:: TASK DESCRIPTION ::
Return the full set of entries below exactly, leaving every image out.

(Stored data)
----

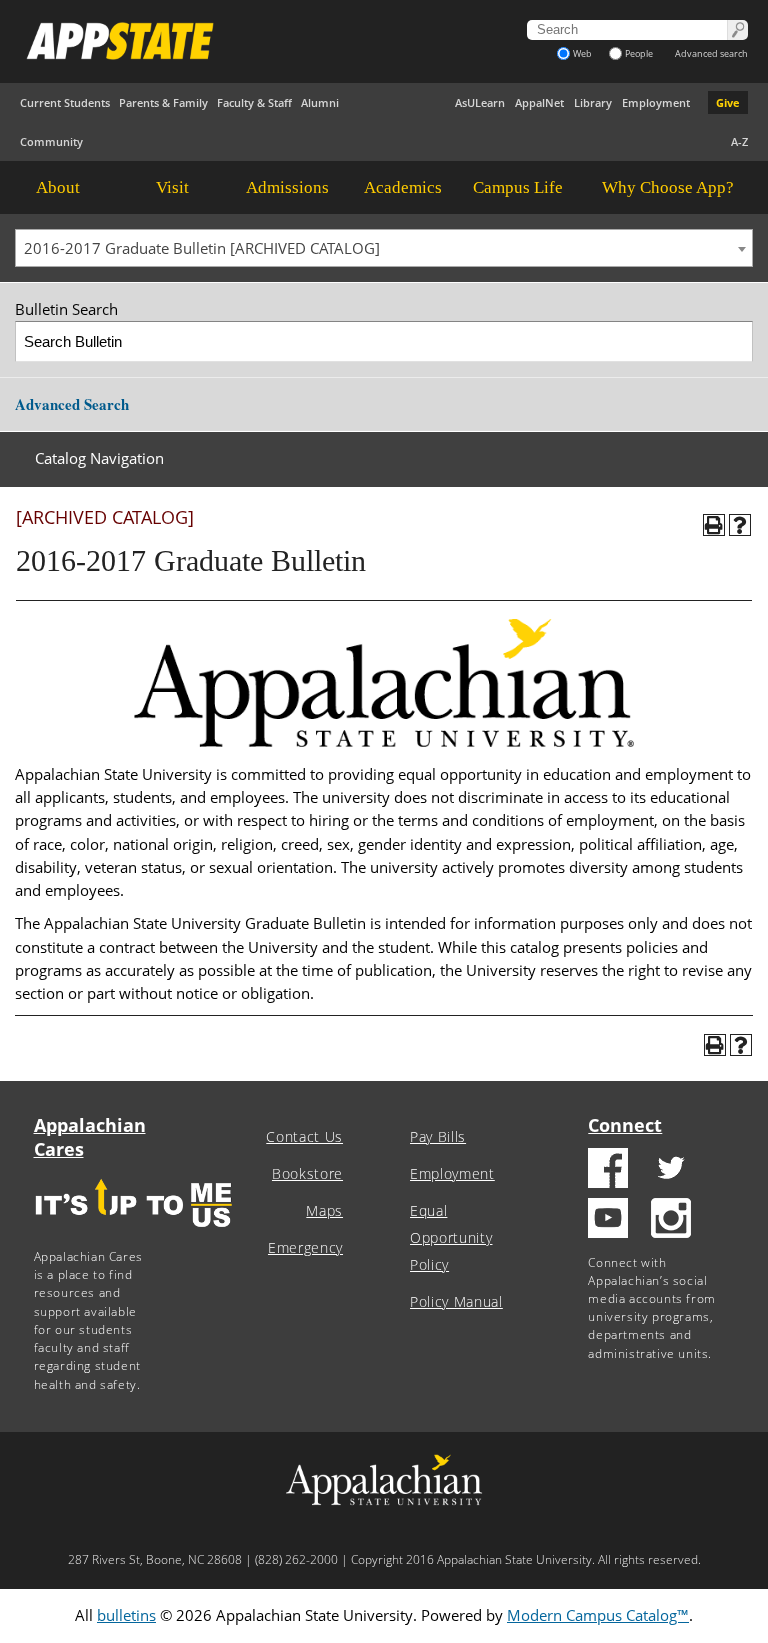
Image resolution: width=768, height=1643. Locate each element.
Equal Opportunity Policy (451, 1238)
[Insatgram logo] (671, 1220)
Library (593, 102)
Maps (324, 1211)
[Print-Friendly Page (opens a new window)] (714, 525)
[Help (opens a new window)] (740, 525)
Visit (172, 187)
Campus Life (518, 187)
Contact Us (304, 1137)
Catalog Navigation (99, 458)
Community (51, 141)
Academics (403, 187)
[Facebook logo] (608, 1170)
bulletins (126, 1615)
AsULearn (480, 102)
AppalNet (539, 102)
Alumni (320, 102)
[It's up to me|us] (134, 1233)
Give (728, 102)
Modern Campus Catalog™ (598, 1615)
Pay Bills (438, 1137)
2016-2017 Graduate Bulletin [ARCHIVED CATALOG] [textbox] (202, 248)
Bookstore (307, 1174)
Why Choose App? (668, 187)
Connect (625, 1125)
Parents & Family (163, 102)
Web (582, 53)
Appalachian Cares (90, 1137)
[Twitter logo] (671, 1170)
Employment (656, 102)
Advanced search (711, 53)
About (58, 187)
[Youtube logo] (608, 1220)
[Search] (733, 341)
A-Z (739, 141)
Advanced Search (72, 404)
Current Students (65, 102)
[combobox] (384, 248)
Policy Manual (456, 1302)
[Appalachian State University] (250, 41)
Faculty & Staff (254, 102)
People (639, 53)
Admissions (287, 187)
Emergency (305, 1248)
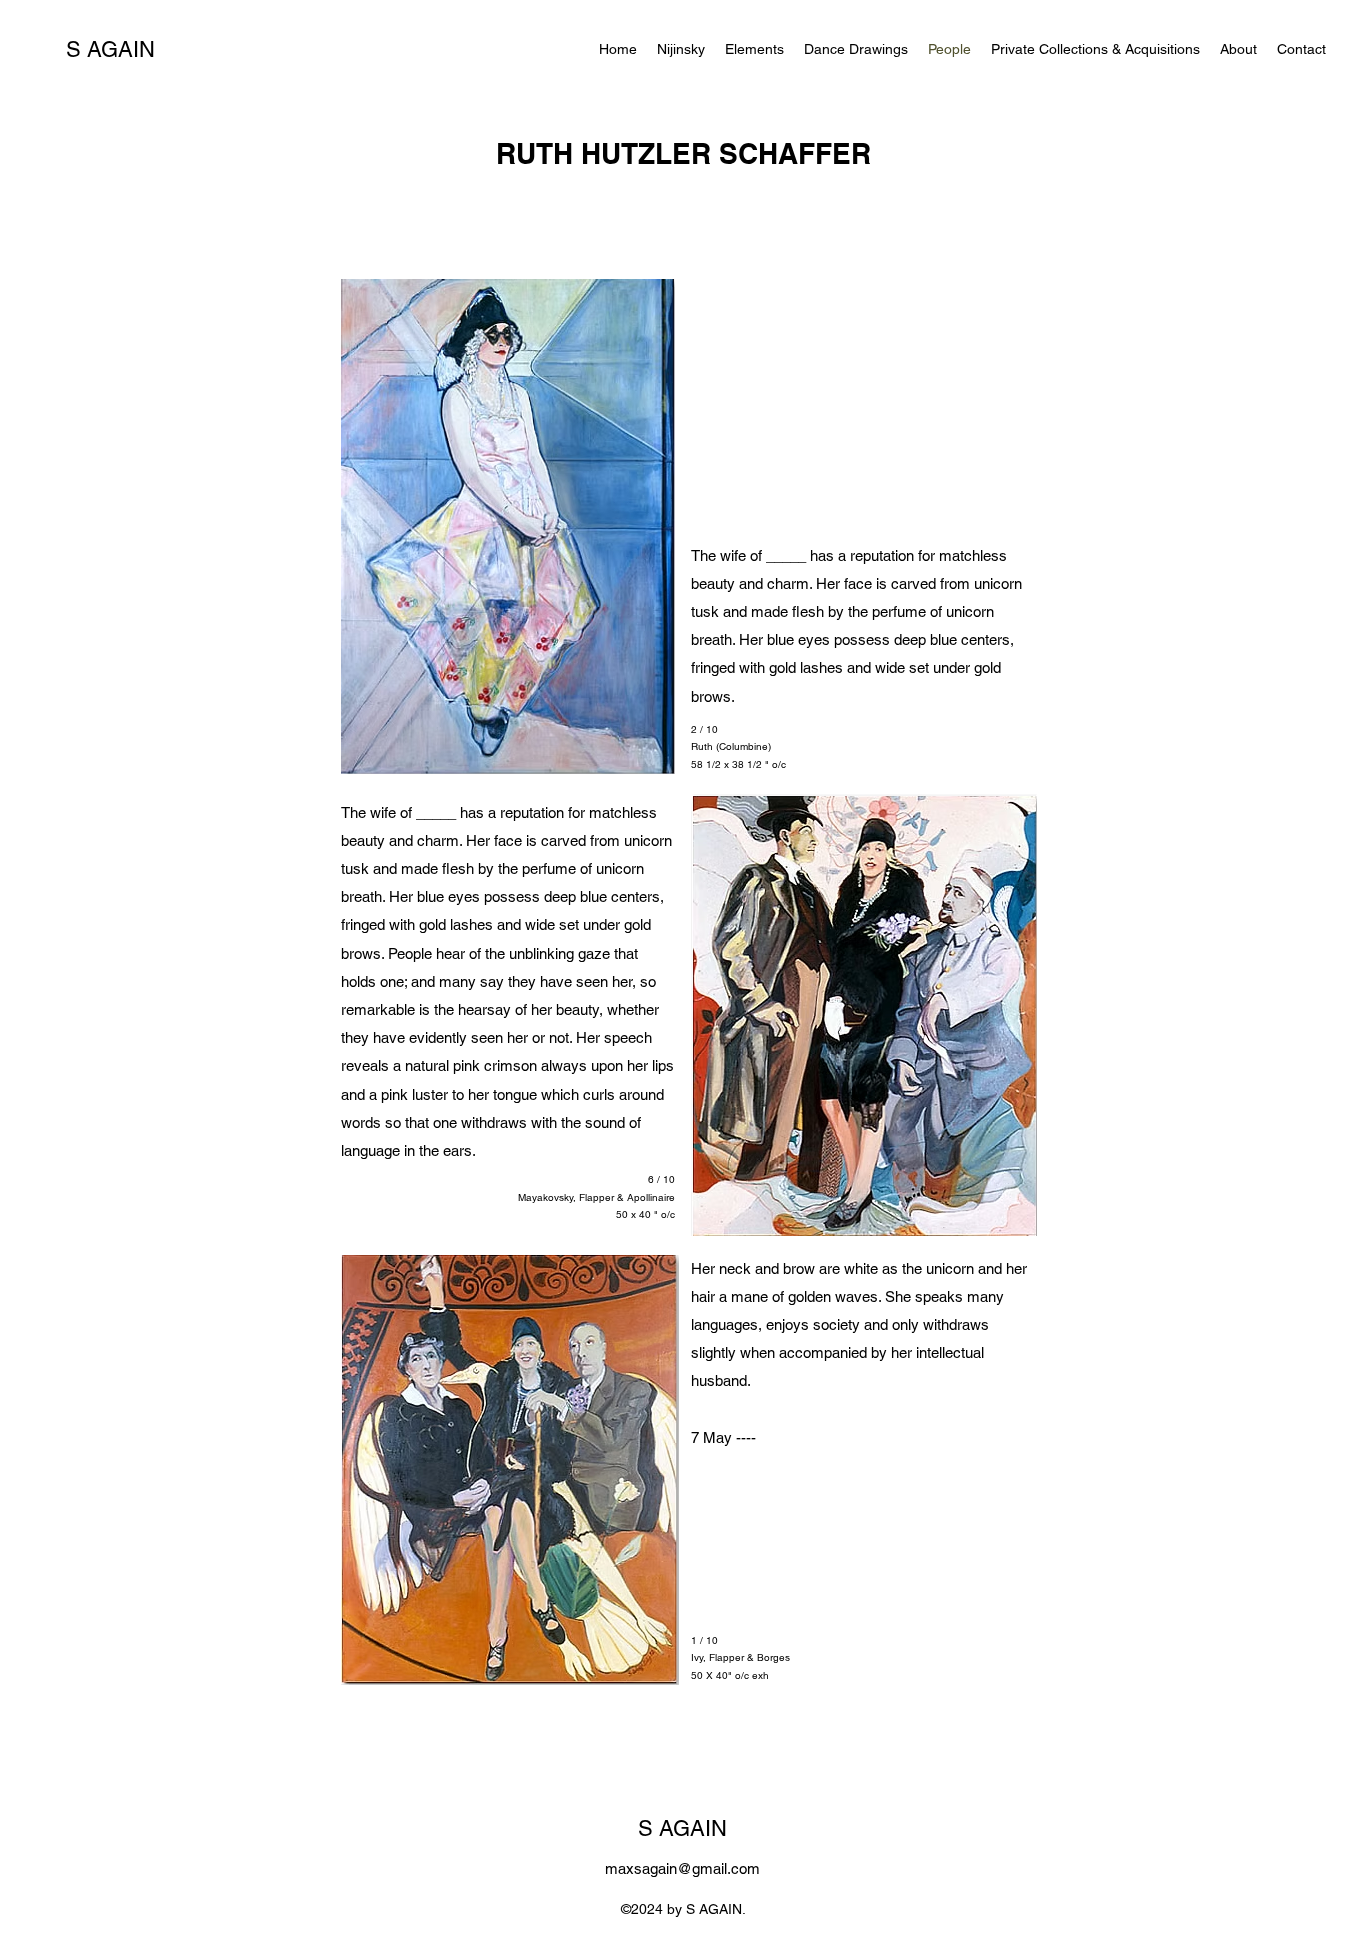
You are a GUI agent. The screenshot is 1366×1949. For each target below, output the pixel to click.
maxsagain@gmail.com (682, 1868)
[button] (754, 49)
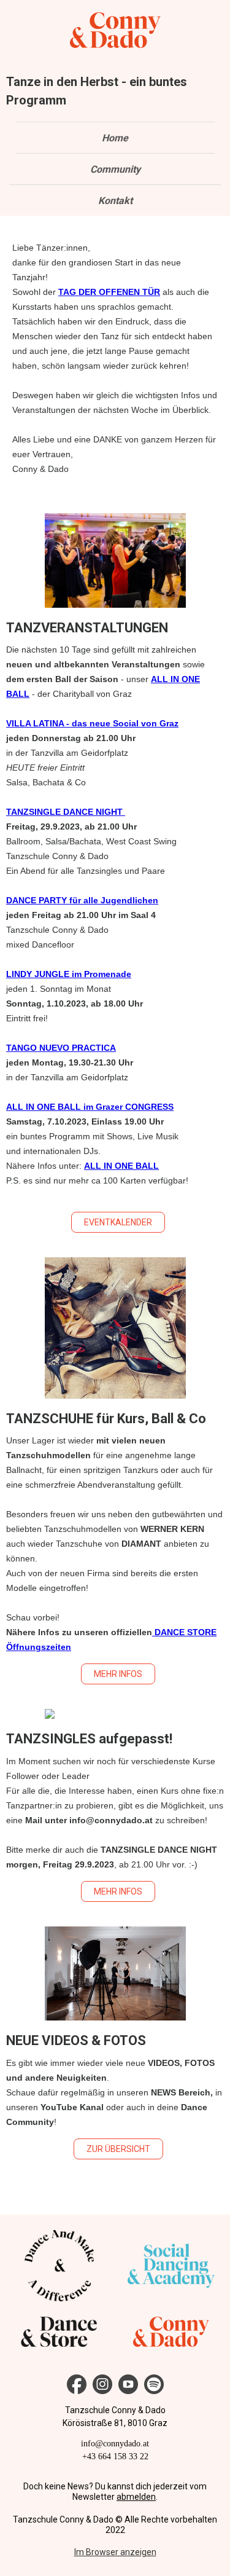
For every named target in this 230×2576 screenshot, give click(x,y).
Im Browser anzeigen (115, 2552)
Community (115, 169)
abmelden (136, 2497)
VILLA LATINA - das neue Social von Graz (92, 723)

----

:: ANSWER SECTION ::
Image resolution: width=768, height=1643. Locate each element.
Equal Opportunity Policy (451, 1238)
[Insatgram logo] (671, 1220)
Library (593, 102)
Maps (324, 1211)
[Print-Friendly Page (opens a new window)] (714, 525)
[Help (opens a new window)] (740, 525)
Visit (172, 187)
Campus Life (518, 187)
Contact Us (304, 1137)
Catalog Navigation (99, 458)
Community (51, 141)
Academics (403, 187)
[Facebook logo] (608, 1170)
bulletins (126, 1615)
AsULearn (480, 102)
AppalNet (539, 102)
Alumni (320, 102)
[It's up to me|us] (134, 1233)
Give (728, 102)
Modern Campus Catalog™ (598, 1615)
Pay Bills (438, 1137)
2016-2017 Graduate Bulletin [ARCHIVED CATALOG] [textbox] (202, 248)
Bookstore (307, 1174)
Why Choose App? (668, 187)
Connect (625, 1125)
Parents & Family (163, 102)
Web (582, 53)
Appalachian Cares (90, 1137)
[Twitter logo] (671, 1170)
Employment (656, 102)
Advanced search (711, 53)
About (58, 187)
[Youtube logo] (608, 1220)
[Search] (733, 341)
A-Z (739, 141)
Advanced Search (72, 404)
Current Students (65, 102)
[combobox] (384, 248)
Policy Manual (456, 1302)
[Appalachian State University] (250, 41)
Faculty & Staff (254, 102)
People (639, 53)
Admissions (287, 187)
Emergency (305, 1248)
You are a GUI agent. The screenshot is 1366×1949. For each target below, output the pixel to click.
maxsagain@gmail.com (682, 1868)
[button] (754, 49)
For every named target in this 230×2576 screenshot, give click(x,y).
Im Browser anzeigen (115, 2552)
Community (115, 169)
abmelden (136, 2497)
VILLA LATINA - das neue Social von Graz (92, 723)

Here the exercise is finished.